Doctors don’t just know “the right answer” from a textbook. They know when to bend the rules, when to say “this is weird,” and when to get a second opinion. LLMs are much weaker at that kind of flexible, situational judgment. They can perform well on standard cases but falter on exactly the messy scenarios where human expertise matters most.

Strategic and risk decisions in business

Ask an AI “What should we consider before entering a new market?” and you’ll get a respectable checklist: regulation, competition, supply chains, culture, politics.

Ask it to pick between three concrete expansion plans, each with different risks, timing, and dependencies, and you’re back in Hutchins’ world: the model can talk about the right factors but may not reliably weigh them. It doesn’t really know how your company handles risk, how much pain you can tolerate, or which tail risks you absolutely cannot afford.

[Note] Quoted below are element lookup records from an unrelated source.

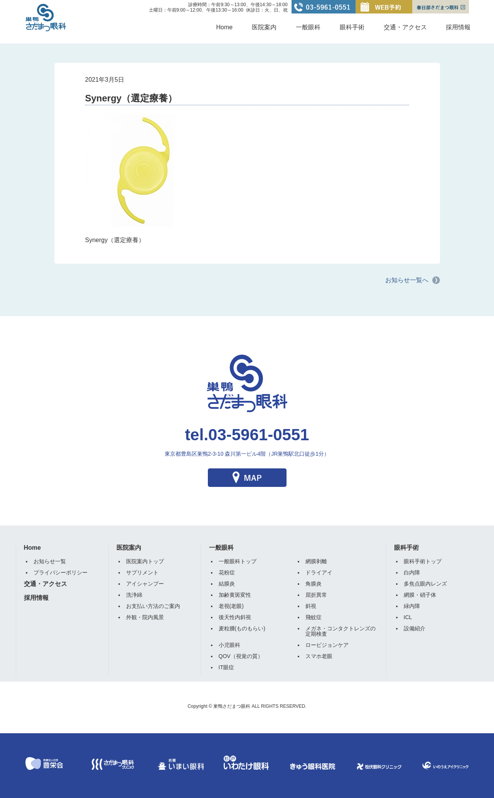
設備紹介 (414, 628)
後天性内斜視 (235, 617)
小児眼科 (229, 645)
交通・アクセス (405, 27)
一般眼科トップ (237, 561)
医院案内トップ (145, 561)
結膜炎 (227, 584)
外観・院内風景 (145, 617)
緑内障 (412, 606)
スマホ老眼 (318, 656)
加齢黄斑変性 (235, 595)
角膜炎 (313, 584)
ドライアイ (318, 572)
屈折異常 (316, 595)
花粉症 (227, 572)
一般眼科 (308, 27)
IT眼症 (226, 667)
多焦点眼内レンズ (425, 584)
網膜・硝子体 (420, 595)
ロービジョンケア (327, 645)
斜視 (310, 606)
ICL (408, 617)
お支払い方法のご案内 (153, 606)
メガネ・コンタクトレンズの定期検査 (340, 631)
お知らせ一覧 (50, 561)
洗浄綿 (134, 595)
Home (224, 27)
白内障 (412, 572)
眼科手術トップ (423, 561)
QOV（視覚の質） (241, 656)
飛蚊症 (313, 617)
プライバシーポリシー (61, 572)
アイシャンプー (145, 584)
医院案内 (264, 27)
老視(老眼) (231, 606)
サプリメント (142, 572)
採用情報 (458, 27)
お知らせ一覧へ (406, 280)
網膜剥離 (316, 561)
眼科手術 (352, 27)
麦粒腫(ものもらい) (242, 628)
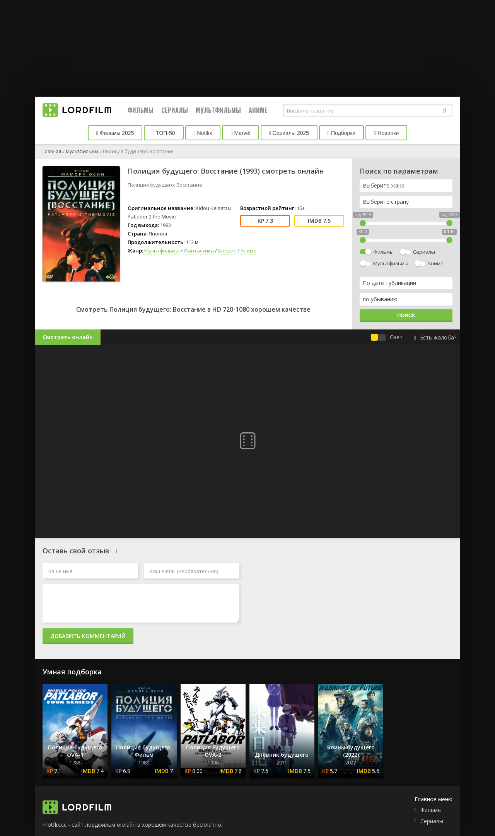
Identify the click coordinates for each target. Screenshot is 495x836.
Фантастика (199, 250)
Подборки (341, 133)
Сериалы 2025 (289, 133)
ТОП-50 (163, 133)
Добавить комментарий (88, 636)
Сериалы (174, 110)
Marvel (240, 133)
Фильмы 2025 (115, 133)
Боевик (227, 250)
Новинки (386, 133)
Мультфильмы (218, 110)
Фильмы (141, 110)
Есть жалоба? (435, 337)
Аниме (258, 110)
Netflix (203, 133)
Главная (52, 151)
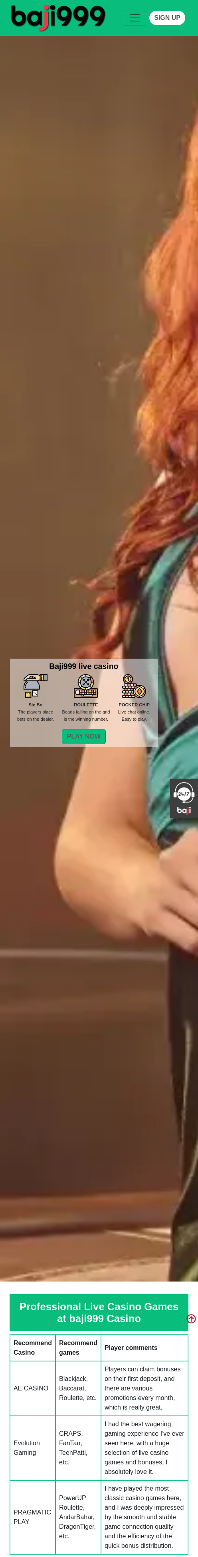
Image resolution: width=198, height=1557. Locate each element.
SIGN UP (167, 17)
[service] (54, 18)
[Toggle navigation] (135, 18)
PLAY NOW (84, 736)
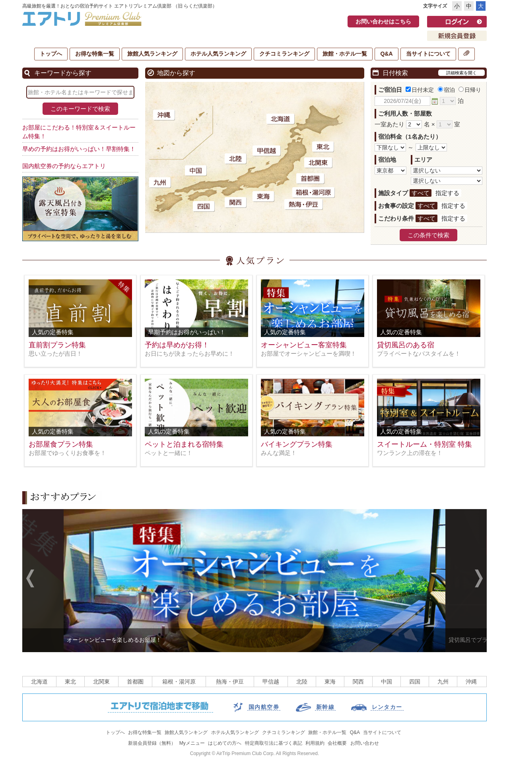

It can produce convincing narratives; that doesn’t mean it’s making sound bets.


Why this keeps happening

Under the hood, today’s LLMs are pattern machines. They’re extraordinarily good at imitating how experts talk about decisions because they’ve ingested so much expert‑like text.

But robust decisions require more than talk:

  • A stable way to weigh conflicting criteria.
  • The ability to recognize when a case is unusual.
  • A sense of uncertainty and the discipline to say “I don’t know.”

Current models don’t do this reliably. They can simultaneously:

  • Produce an excellent explanation of what “good” looks like in a domain.
  • Fail to behave in line with that explanation when asked to choose between real options.

That’s exactly what Hutchins saw with vulnerabilities, and it is exactly what we should expect in finance, healthcare, and strategic planning if we hand over high‑stakes decisions too quickly.


So how should we actually use AI?

The lesson isn’t “don’t use AI.” It’s “use it in the right layer of the stack.”

The most effective pattern looks like this:

  • Humans define what matters and how trade‑offs should be made.
  • We build frameworks and guardrails that encode that reasoning: scoring rules, constraints, escalation paths.
  • We let the AI do what it’s great at: exploring options, summarizing evidence, spotting patterns, generating scenarios.

In other words, treat AI as a powerful analysis and storytelling engine inside a human‑designed decision system - not as the decision‑maker itself.

Hutchins’ experiment is a concrete reminder: if you give an LLM a pile of complex options and ask it to pick “the best,” you might get something that sounds expert. That doesn’t mean it is.